Throughout most of the COVID-19 pandemic, we kept rates near zero and enacted a major asset-buying program. These policies stoked demand, which they were designed to do.

As a central bank, the Federal Reserve can do little to affect the supply constraints pushing up inflation. And as I have indicated, those problems, unfortunately, will take time to resolve.

But the Federal Reserve can absolutely affect demand, and that is what we are doing. We want to see inflation coming down steadily and consistently, and we also want to see it abating across a wide array of goods and services. The goal is to adjust conditions so that demand better matches supply.
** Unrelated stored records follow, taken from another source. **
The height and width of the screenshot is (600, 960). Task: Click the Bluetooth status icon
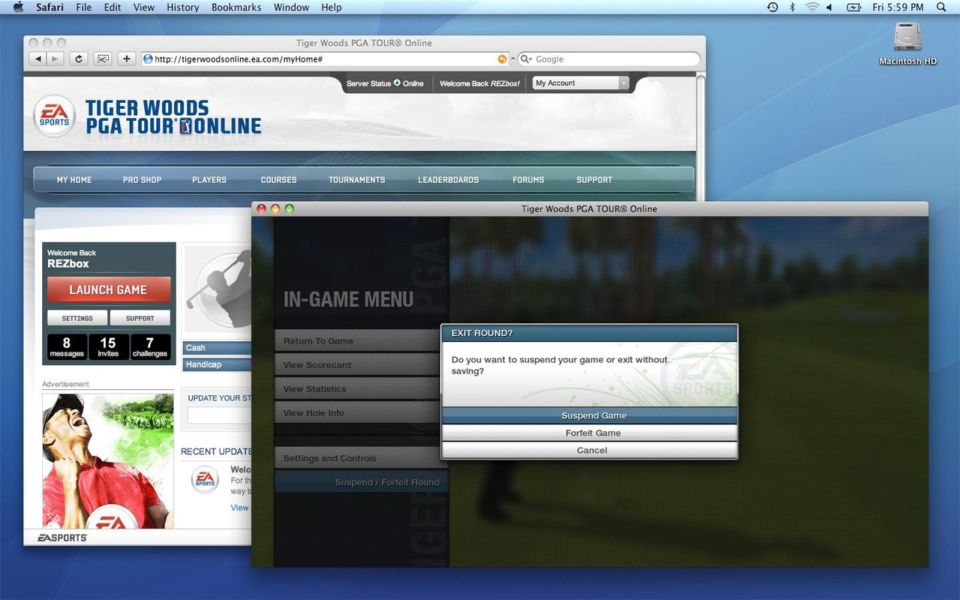click(x=792, y=7)
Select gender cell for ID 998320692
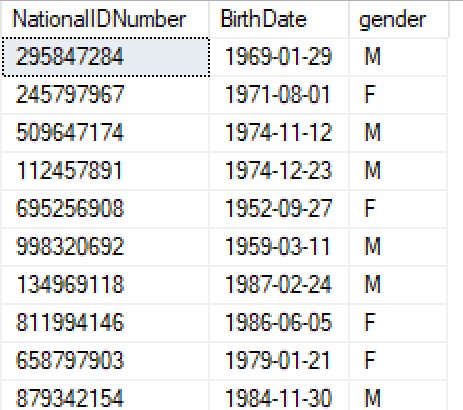Screen dimensions: 463x410 pos(398,247)
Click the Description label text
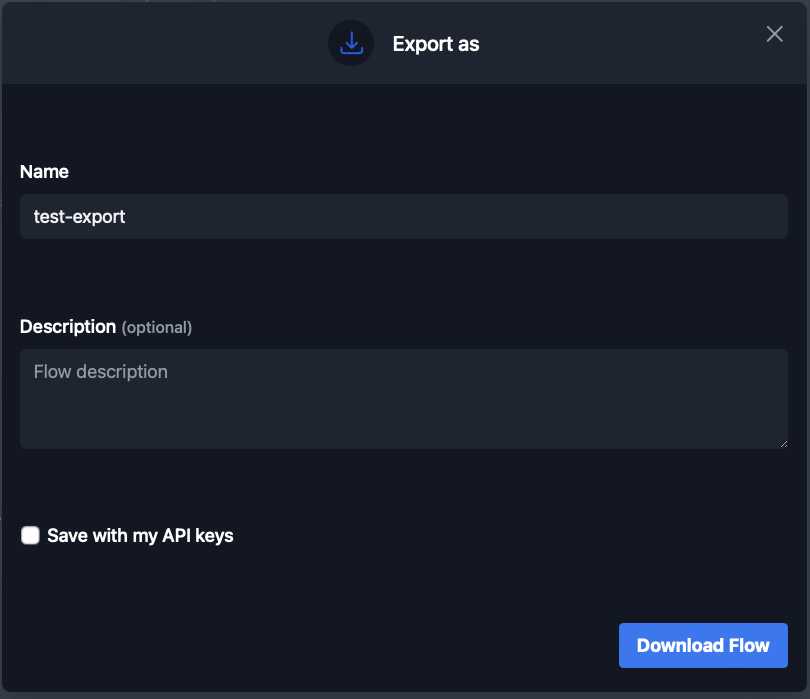 [x=67, y=326]
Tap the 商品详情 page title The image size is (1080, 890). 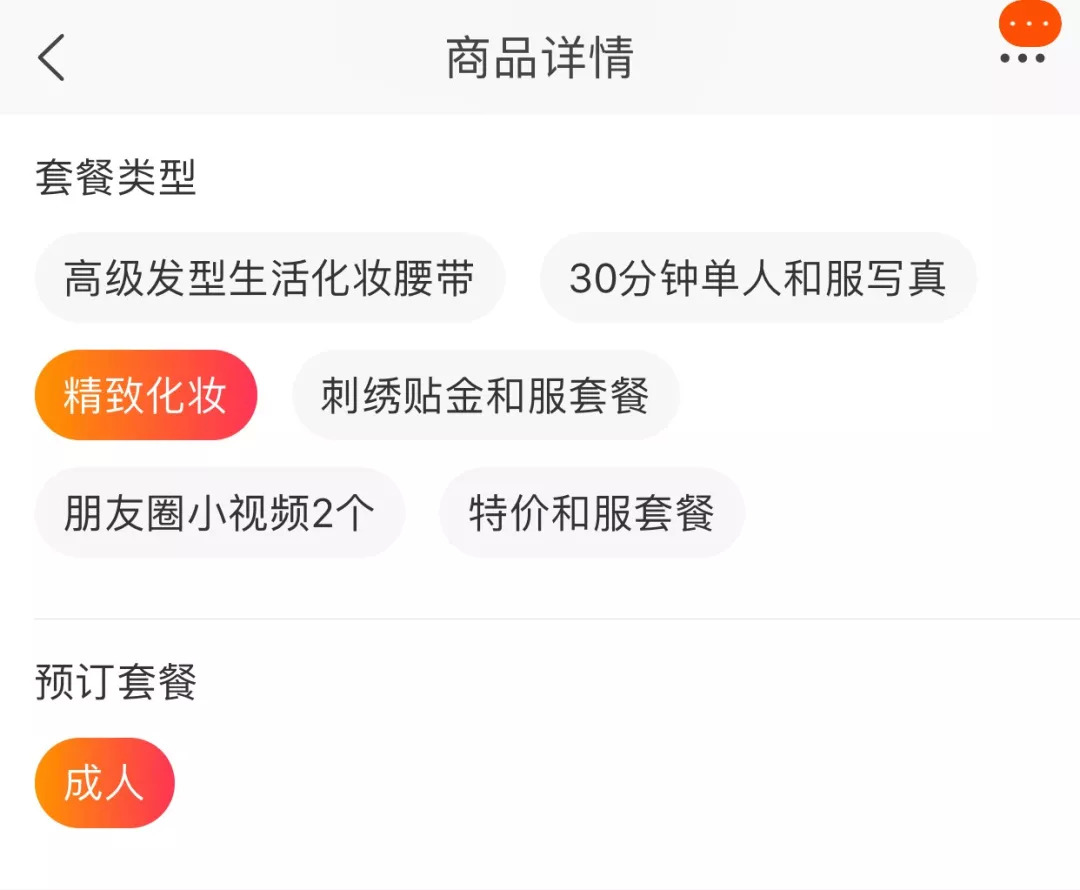point(539,58)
We have two primary tools for implementing monetary policy: the federal funds rate — usually just thought of as interest rates — and our balance sheet.

Since last fall, we have been tightening financial conditions. That process, at least as the market interpreted it, started last September, even before we began to move the federal funds rate or taper our asset purchases. Instead, simply announcing that we would soon begin to taper our asset purchases caused two-year Treasury yields to rise.

The taper began in earnest last November and is now complete. In fact, we are now reducing our balance sheet. We are shedding $60 billion in Treasuries and $35 billion of agency debt and mortgage-backed securities each month. Which is to say, we are removing a significant amount of financial accommodation quite rapidly.

We have also raised the federal funds rate 375 basis points since the start of the year. Granted, we started from zero, but we have raised rates significantly — and very quickly.

In the upcoming months, in light of the cumulative tightening we have achieved, I expect we will slow the pace of our rate hikes as we approach a sufficiently restrictive stance. But I want to be clear: A rate hike of 50 basis points would still be significant. Since 1983, the FOMC has increased the target a total of 88 times, and of those, 75 of the hikes were less than 50 basis points.

At some point next year, I expect we will hold at a restrictive rate for a while to let monetary policy do its work. It will take a while for the higher cost of capital to work its way through the economy.

After that, if we have to, we can always tighten further, based on the data. But we should let the system work itself out. And we also need to recognize that this will take time: Inflation is known to shoot up like a rocket and then come down like a feather.

Above all, I want to stress that we must remain data dependent and flexible on policy. What we really need to see is a sustained decline in a number of inflation indicators before we let up on tightening monetary policy. And again, we need to make sure inflation expectations don’t become unanchored.

So what does all of this mean for the economy? I expect that economic growth will moderate this year as both inflation and tightening financial conditions begin to crimp consumption. Overall, I forecast flat GDP growth for 2022, 1.5 percent growth in 2023, and around 2 percent growth in 2024.

Inflation will come down, but it will take some time to get to our target. I expect core PCE inflation to come in around 4.8 percent in 2022, around 3.5 percent next year, and 2.5 percent in 2024.

Turning to the job market, the unemployment rate should peak next year at 4.5 percent as financial conditions bite. It should then fall to 4 percent in 2024, which suggests that even as we tighten monetary policy, labor markets will stay quite healthy. We’ve heard from contacts in manufacturing that, given how hard they have worked to staff up, they will be extremely reluctant to cut jobs even as the economy slows.

That gives me confidence that we can bring inflation under control without doing unnecessary damage to the labor market. Our resolve is strong, and our goal of stable prices and maximum employment is achievable.

Thanks so much for being here. I really appreciate the important work that RMA does in our region. Now let’s open things up for questions.

  • The views expressed here are the speaker’s own and do not necessarily reflect those of anyone else in the Federal Reserve System.